Si intitola L’immigrazione in Italia l’ultimo numero dei “Quaderni del Circolo Rosselli”, il primo fascicolo della storica rivista pubblicato con la nuova casa editrice Pacini Editore.

Questo il tema centrale della pubblicazione: per quale motivo l’Italia, pur attraversando una grave crisi economica, continua ad essere una delle mète privilegiate di grandi flussi di immigrati? Le  risposte date dalle teorie tradizionali delle migrazioni non sembrano dare una spiegazione esaustiva della situazione che si verifica in Europa e, in particolare nel nostro Paese. Nel loro paper i ricercatori Ettore Recchi, docente all’università di Pesaro-Urbino, e Francesca Paolini, laureanda all’Università di Firenze, mostrano come i recenti flussi rispondano maggiormente alle caratteristiche produttive e di istruzione dei Paesi di approdo piuttosto che ai fattori economici e politici a cui tradizionalmente ci si riferisce. Accanto a questa ricerca sono pubblicati nel Quaderno numerosi altri interventi di esperti nazionali ed internazionali, fra cui il sen. Massimo Livi Bacci, che hanno partecipato a un convegno su questo tema tenutosi a Firenze alla Fondazione Rosselli. Il Quaderno rappresenta quindi uno dei contributi più recenti e qualificati dedicati al tema dei flussi migratori e della politica dell’accoglienza.

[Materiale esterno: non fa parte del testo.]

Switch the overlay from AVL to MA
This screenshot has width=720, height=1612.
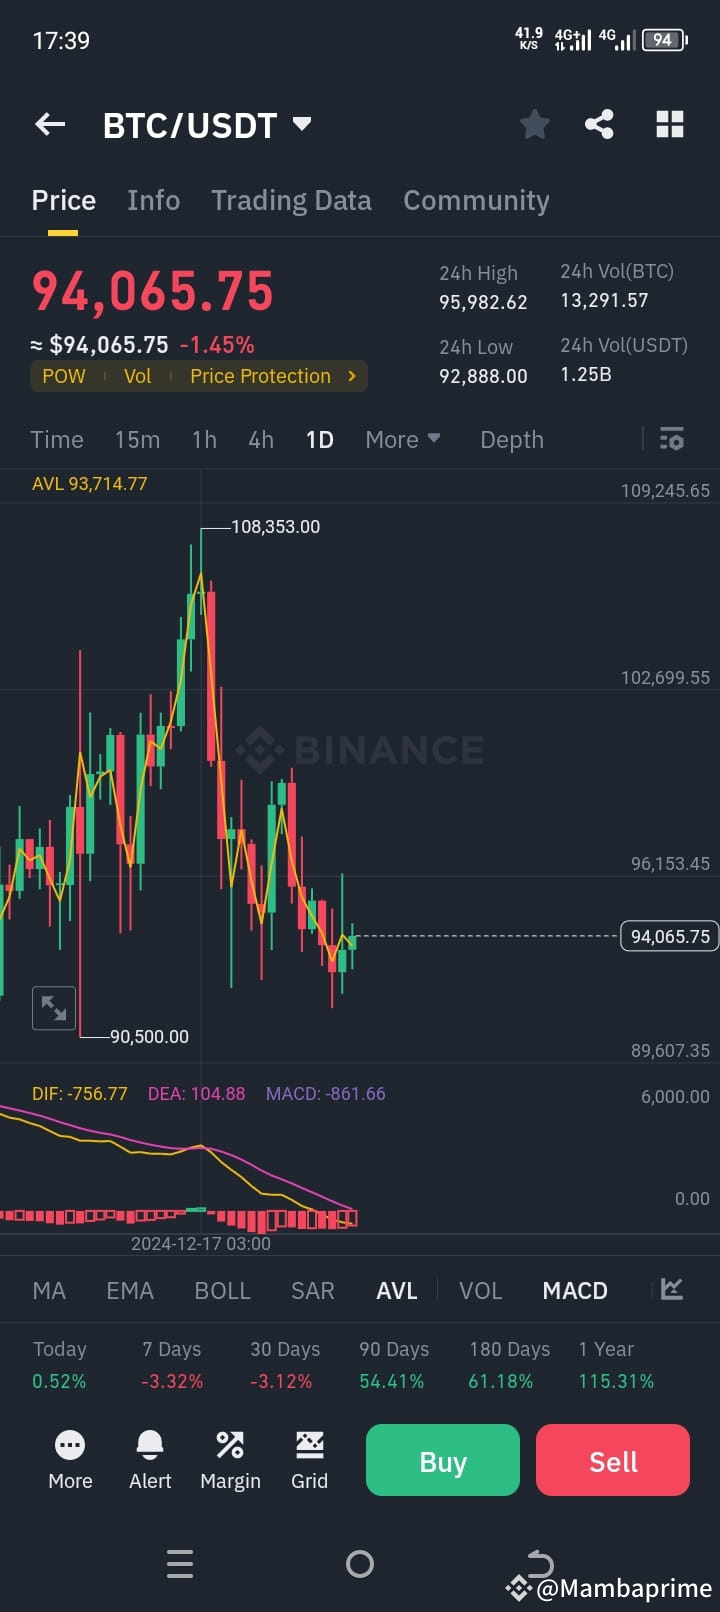(x=49, y=1290)
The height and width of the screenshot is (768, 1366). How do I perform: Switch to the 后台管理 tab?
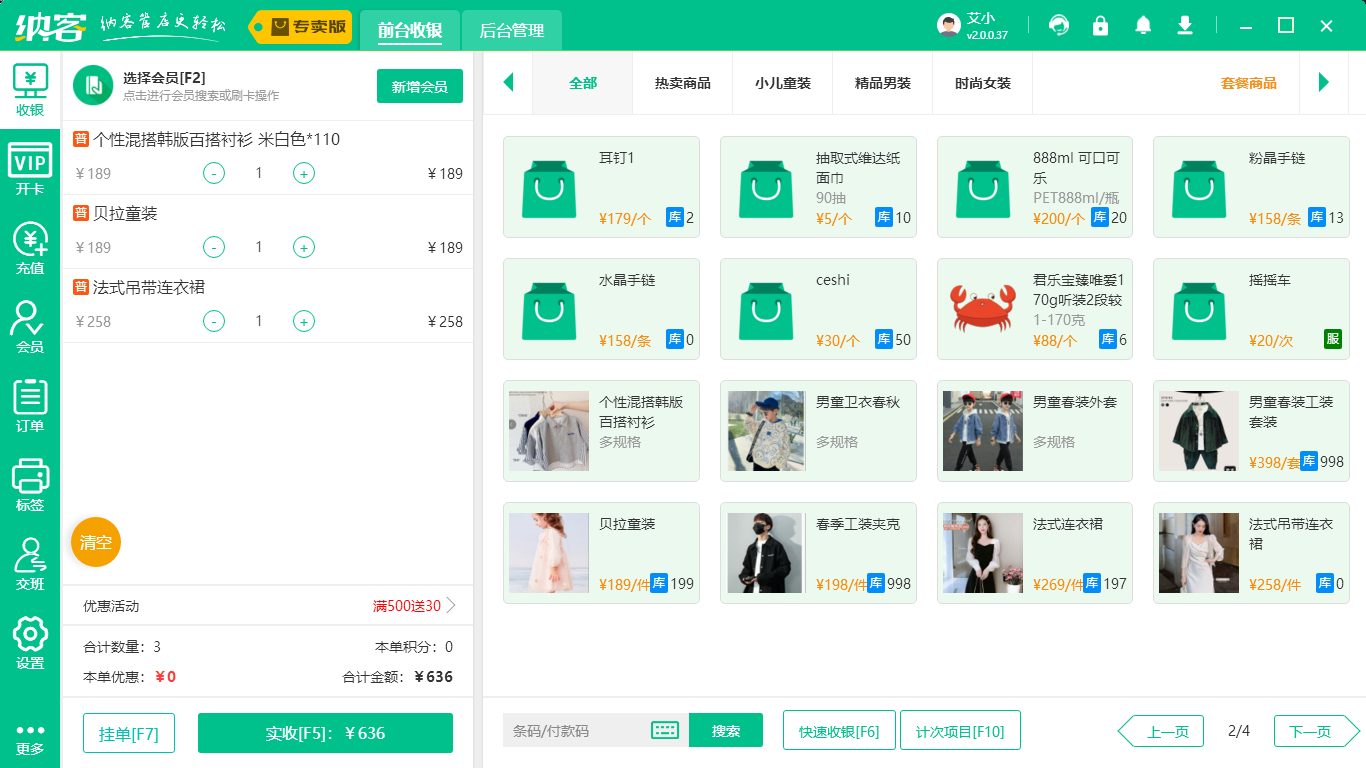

Il nuovo fascicolo della rivista non si limita a questo tema: appaiono contributi sul fondamentale tema dei “giovani e lavoro” (in continuità con il numero precedente), fra cui anche uno scritto del Presidente dei Giovani Industriali, Jacopo Morelli.

La ricorrenza del cinquecentesimo anniversario della pubblicazione de Il Principe di Machiavelli è invece celebrata invece attraverso gli interventi del Direttore della rivista, Valdo Spini, e al contributo di un Fellow dell’Istituto Universitario Europeo, Aidan Regan, che applica le tesi del “segretario fiorentino” alla crisi dell’eurozona, con interessanti risvolti.

Completa il numero la rubrica Storia e memoria, che presenta articoli legati all’identità culturale e storica della Fondazione Rosselli, grazie a una anticipazione dell’ultimo libro di Diego Dilettoso dedicato alla geografia parigina dell’antifascismo, un ricordo di Elisa Benaim Rosselli, cugina dei Rosselli, dedicato a Saverio Tutino e uno scritto dedicato all’opera di Lucia Zannino, l’indimenticabile .segretaria della Associazione delle Istituzioni Culturali italiane recentemente scomparsa.